Gareth Henry is steering clear of all Toronto celebrations marking the 50th anniversary of Jamaica’s independence.
Henry fled the island, his homeland, more than four years ago and found refuge in Canada. “There is no cause for celebration,” he says.
“How can we celebrate 50 years of independence when people are still being marginalized?” asks Henry, who was the international grand marshal in Toronto’s 2008 Pride parade.
Celebrating the anniversary – Jamaica gained independence from Britain on Aug 6, 1962 – goes against everything Henry believes in because of ”the homophobia and the state-sanctioned violence” he experienced when he lived there.
Jamaica has been called one of the most unabashedly homophobic countries in the world. Homophobia is prevalent in the country’s popular culture and in politics.
And then there’s the deadly violence and other forms of discrimination. Last year the International Gay and Lesbian Human Rights Commission called conditions for lesbian, gay, bisexual and trans people in Jamaica “dire,” reporting that homophobic violence is on the rise.
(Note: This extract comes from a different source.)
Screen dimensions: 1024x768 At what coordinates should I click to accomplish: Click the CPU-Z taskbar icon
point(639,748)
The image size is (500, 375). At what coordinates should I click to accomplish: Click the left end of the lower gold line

Between January and June 2011, the group said 51 incidents, including mob attacks, physical abuse, home evictions and discrimination, were reported.
Meanwhile, in July, Human Rights Watch sent a letter to Prime Minister Portia Simpson-Miller, calling on her to repeal the country’s anti-buggery law and protect queer people from discrimination. The law criminalizes homosexuality with a maximum sentence of 10 years.
“Since our report, attacks on homosexual people or people perceived as being homosexual or transgender appear to remain commonplace,” wrote Boris Dittrich, the advocacy director for the organization’s LGBT rights program.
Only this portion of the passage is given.